Definitions

from The American Heritage® Dictionary of the English Language, 5th Edition.

  • noun A colorless or white crystalline solid, chiefly sodium chloride, used extensively in ground or granulated form as a food seasoning and preservative.
  • noun An ionic chemical compound formed by replacing all or part of the hydrogen ions of an acid with metal ions or other cations.
  • noun Any of various mineral salts used as laxatives or cathartics.
  • noun Smelling salts.
  • noun Epsom salts.
  • noun An element that gives flavor or zest.
  • noun Sharp lively wit.
  • noun Informal A sailor, especially when old or experienced.
  • noun A saltcellar.
  • adjective Containing or filled with salt.
  • adjective Having a salty taste or smell.
  • adjective Preserved in salt or a salt solution.
  • adjective Flooded with seawater.
  • adjective Found in or near such a flooded area.
  • transitive verb To add, treat, season, or sprinkle with salt.
  • transitive verb To cure or preserve by treating with salt or a salt solution.
  • transitive verb To provide salt for (deer or cattle).
  • transitive verb To add zest or liveliness to.
  • transitive verb To give an appearance of value to by fraudulent means, especially to place valuable minerals in (a mine) for the purpose of deceiving.
  • idiom (salt of the earth) A person or group considered the best or most worthy part of society.
  • idiom (worth (one's) salt) Efficient and capable.

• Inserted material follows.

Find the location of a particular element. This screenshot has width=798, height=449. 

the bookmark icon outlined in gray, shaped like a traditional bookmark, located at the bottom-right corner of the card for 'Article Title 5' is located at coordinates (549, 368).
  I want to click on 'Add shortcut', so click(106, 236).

from The Century Dictionary.

  • To sprinkle, impregnate, or season with salt, or with a salt: as, to salt fish, beef, or pork.
  • To fill with salt between the timbers and planks, as a ship, for the preservation of the timber.
  • To furnish with salt; feed salt to: as, to salt cows.
  • In soap-making, to add salt to (the lye in the kettles) after saponification of the fatty ingredients, in order to separate the soap from the lye.
  • In photography, to impregnate (paper, canvas, or other tissue) with a salt or mixture of salts in solution, which, when treated with other solutions, form new compounds in the texture.
  • To make, as a freshman, drink salt water, by way of initiation, according to a university custom of the sixteenth century.
  • To deposit salt, as a saline substance: as, the brine begins to salt.
  • noun See sault.
  • noun A compound (NaCl) of chlorin with the metallic base of the alkali soda, one of the most abundantly disseminated and important of all substances.
  • noun In chem., any acid in which one or more atoms of hydrogen have been replaced with metallic atoms or basic radicals; any base in which the hydrogen atoms have been more or less replaced by non-metallic atoms or acid radicals; also, the product of the direct union of a metallic oxid and an anhydrid.
  • noun plural A salt (as Epsom salts, etc.) used as a medicine. See also smelling-salts.
  • noun A marshy place flooded by the tide.
  • noun A salt-cellar.
  • noun In heraldry, a bearing representing a high decorative salt-cellar, intended to resemble those used in the middle ages. In modern delineations this is merely a covered vase.
  • noun Seasoning; that which preserves a thing from corruption, or gives taste and pungency to it.
  • noun Taste; smack; savor; flavor.
  • noun Wit; piquancy; pungency; sarcasm: as, Attic salt (which see, under Attic).
  • noun Modification; hence, allowance; abatement; reserve: as, to take a thing with a grain of salt (see phrase below).
  • noun A bronzing material, the chlorid or butter of antimony, used in browning gun-barrels and other iron articles.
  • noun Lecherous desire.
  • noun A sailor, especially an experienced sailor.
  • Having the taste or pungency of salt; impregnated with, containing, or a bounding in salt: as, salt water.
  • Prepared or preserved with salt: as, salt beef; salt fish.
  • Overflowed with or growing in salt water: as, salt grass or hay.
  • Sharp; bitter; pungent.
  • Costly; dear; expensive: as, he paid a salt price for it.

Etymologies

from The American Heritage® Dictionary of the English Language, 4th Edition

[Middle English, from Old English sealt; see sal- in Indo-European roots.]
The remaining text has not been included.